Seventy summers ago, World War II finally ended. A dark period when just about everything else, including America's sports scene, was pushed into the shadows was over. After the war, America would get back to playing again, a renaissance of sports that included the birth of professional basketball, the growth of pro football and an explosion of interest, exposure and money.
From coast to coast, leagues spread, all-stars became icons, and the American sports scene became the force it is today. For those who weren't alive to see it, an era when sports were a near-afterthought in America can be hard to imagine. But for a handful of Minnesota athletes of the era, the memories of that time are vivid, powerful, lasting.
"It was a beautiful morning," Stan Nelson said this month, remembering a June day in 1944. "Birds were flying off the beach and over our heads."

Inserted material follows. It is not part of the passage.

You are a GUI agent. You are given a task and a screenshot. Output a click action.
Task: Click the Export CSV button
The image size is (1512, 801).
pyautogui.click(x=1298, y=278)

The former multisport star at Augsburg College was remembering D-Day, and the beach was Omaha Beach. The morning turned quickly, of course: More than one-third of the estimated 9,000 Allied causalities on D-Day were wounded, killed or claimed by the sea at Omaha Beach.
Grant, now 88 and living in Bloomington, remembers the loss of friends more clearly than any football game. He recalled last week a buddy from Duluth, a year or two older than him, who graduated high school and joined the Marines. He came back from boot camp gleaming in his new uniform. Not long afterward, he was killed in the Battle of Tarawa. "Never got off the beach," Grant said.
Grant described another friend, Rabbit, a nickname earned by his small stature and quick moves, who wrote Grant a letter from San Diego late in the war. He told Grant about his new sub, the USS Bullhead, before he shipped back out. "He never came back," Grant said. "Rabbit is still there in that submarine, still 19 years old."
For Grant — training in San Francisco in 1945 for an anticipated attack on Japan when the empire surrendered — the end of the fighting meant getting back to playing football. The young man from Superior, Wis., would go on to become a Gopher and a pro athlete, coach Super Bowls and make the Hall of Fame. But he can most easily recall the war's impact.